El cuidado de la piel debe extremarse con el frío
Y es que el cuidado de la piel en invierno no debe olvidarse, sino que todo lo contrario, debe extremarse, puesto que existen factores asociados a esta época del año que afectan de forma negativa a la dermis, como las bajas temperaturas, la escasa humedad ambiental, el calor seco de las calefacciones, y los cambios bruscos de temperatura.
Precisamente, con el descenso de las temperaturas, la piel se vuelve más pálida debido a que los capilares se contraen, al mismo tiempo que también disminuye la producción de grasa y hay una mayor deshidratación cutánea, lo que hace que la piel se vuelva más seca, descamada y fisurada y, en consecuencia, más sensible e irritada.
No hay que olvidar en esta época del año las actividades en montaña, donde existe un mayor peligro de quemaduras solares. De hecho, con la altitud disminuye el espesor de la atmósfera capaz de absorber y de dispersar la radiación ultravioleta, y a esto se suma el efecto reflejo de la radicación que produce el hielo, sobreexponiendo de esta manera la piel.
Además, hay que tener especial cuidado con los cambios de temperatura al entrar y al salir de los locales con calefacción, pues el paso rápido del frío al calor, y viceversa, es negativo para la piel, sobre todo para las más sensibles. Por tanto, no hay que olvidar nunca la fotoprotección, especialmente cuando se hacen actividades de montaña, y en la nieve.
Tratamientos médicos más indicados
En este sentido, el invierno es la mejor época del año para realizar tratamientos despigmentantes intensivos, como la luz pulsada intensa, también conocida por sus siglas en inglés IPL (intense pulse light).
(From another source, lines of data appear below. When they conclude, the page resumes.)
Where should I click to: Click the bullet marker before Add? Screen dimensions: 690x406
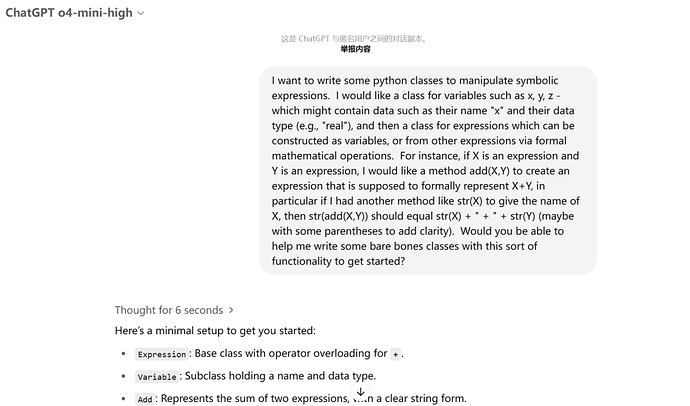[x=123, y=399]
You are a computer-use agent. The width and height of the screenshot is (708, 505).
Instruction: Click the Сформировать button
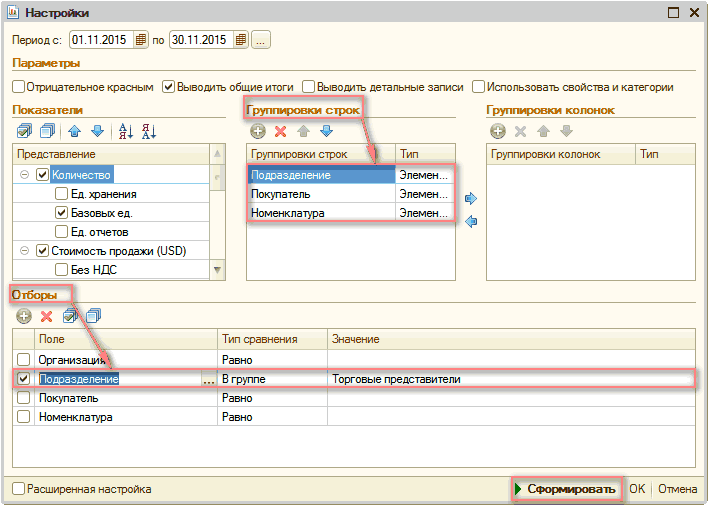point(566,489)
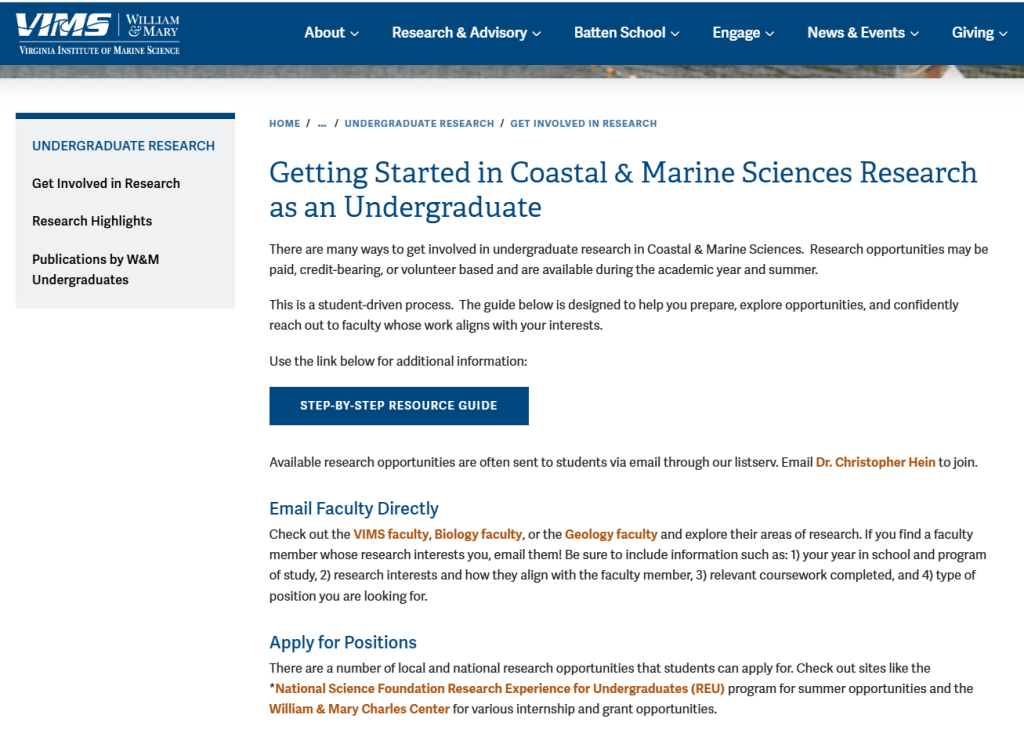Expand the Engage navigation menu
Screen dimensions: 1024x733
[742, 32]
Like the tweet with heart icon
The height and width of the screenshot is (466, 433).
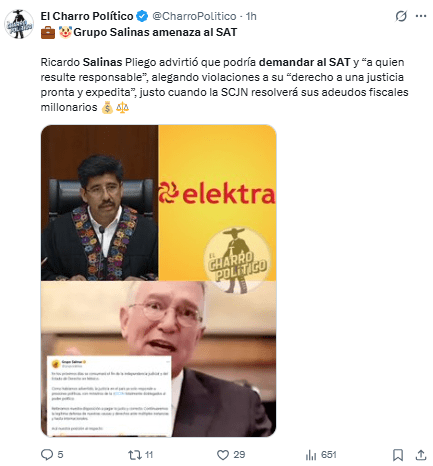point(223,455)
Para realizar un tratamiento con IPL, la piel no debe estar bronceada, por lo que las fechas más adecuadas para estos tratamientos son los meses de otoño e invierno.
Consiste en una fuente de luz policromática emitida en forma de pulsos, cuyo efecto se basa en la fototermólisis selectiva, que establece que la energía suministrada a un tejido tiene una acción selectiva sobre una molécula diana, denominada ‘cromóforo’ (tales como la melanina, el agua, y la hemoglobina), sin afectar a las estructuras adyacentes, o haciéndolo mínimamente.
A la IPL se le aplican filtros que permiten acotar el rango de longitudes de onda emitidas, con el objeto de realizar tratamientos más precisos de distintas patologías, lo que le permite una gran versatilidad de tratamientos, desde lesiones pigmentadas o vasculares, hasta fotodepilación o fotorejuvenecimiento. Esta técnica, a su vez, reduce los signos del envejecimiento, elimina las marcas del estrés en el rostro, y las manchas provocadas por el sol, entre otras ventajas.
Con todo ello, hay que recordar que no es cierto que la piel no necesite de tantos cuidados en las épocas de frío porque haya menos radiación solar, ya que el frío afecta a todo nuestro organismo y también a la piel, que se encuentra expuesta a las inclemencias climatológicas, siendo las mejillas, los labios, el cuello, el escote, y las manos, las zonas más sensibles a las bajas temperaturas, al estar más expuestas.